**Activity:** With the pictures left out, write every entry down exactly.

Data excerpts
=== Section Start ===

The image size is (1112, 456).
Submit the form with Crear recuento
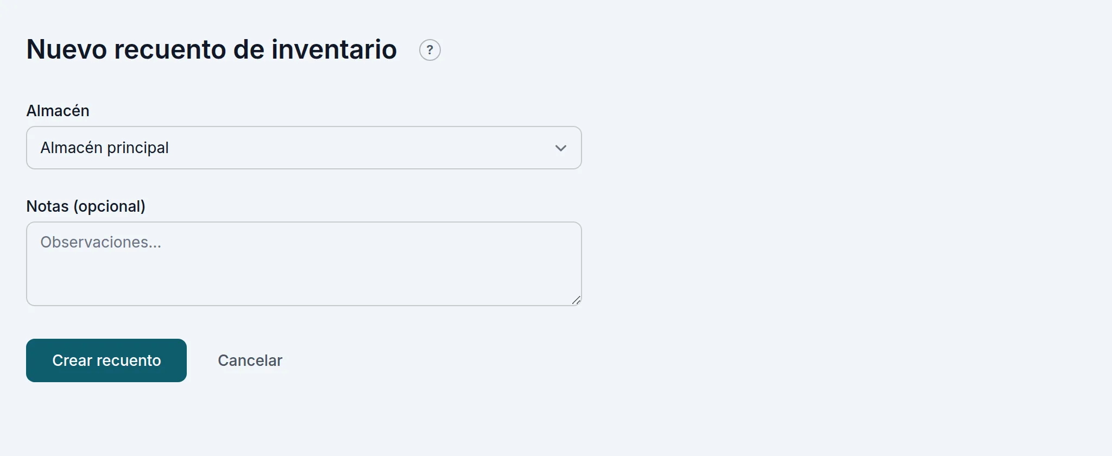pos(106,360)

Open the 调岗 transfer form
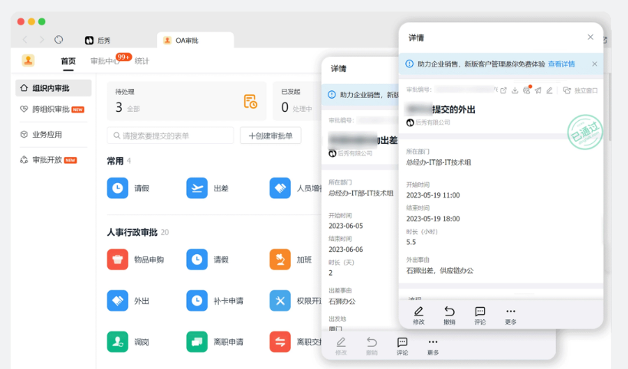[118, 341]
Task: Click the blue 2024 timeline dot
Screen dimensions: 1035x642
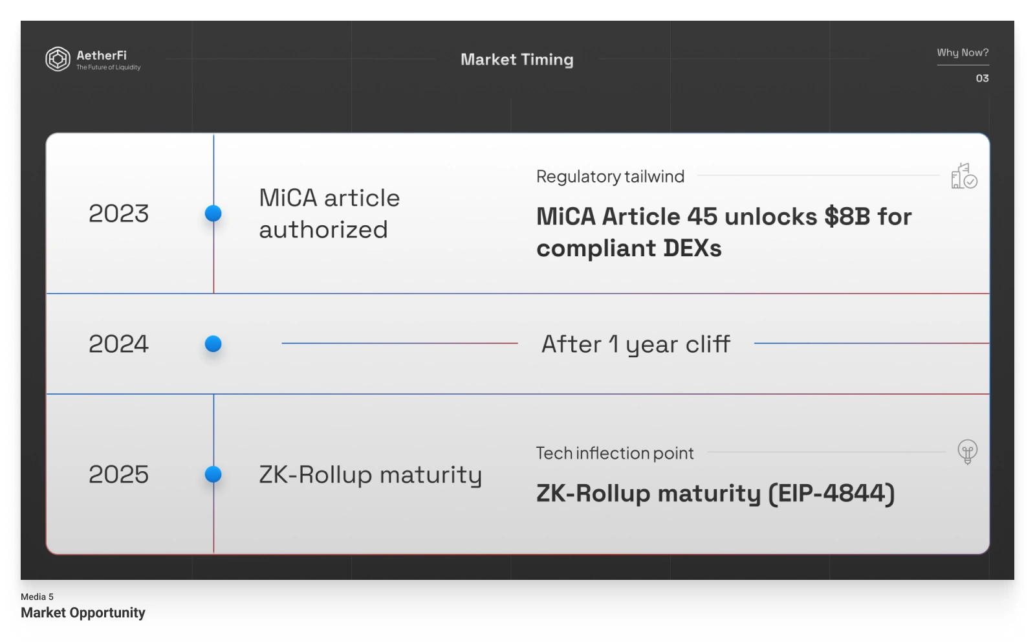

=== Section End ===

**The completed task:**
The image size is (1112, 456).
Submit the form with Crear recuento
pos(106,360)

Open the 调岗 transfer form
[118, 341]
Task: Click the blue 2024 timeline dot
Screen dimensions: 1035x642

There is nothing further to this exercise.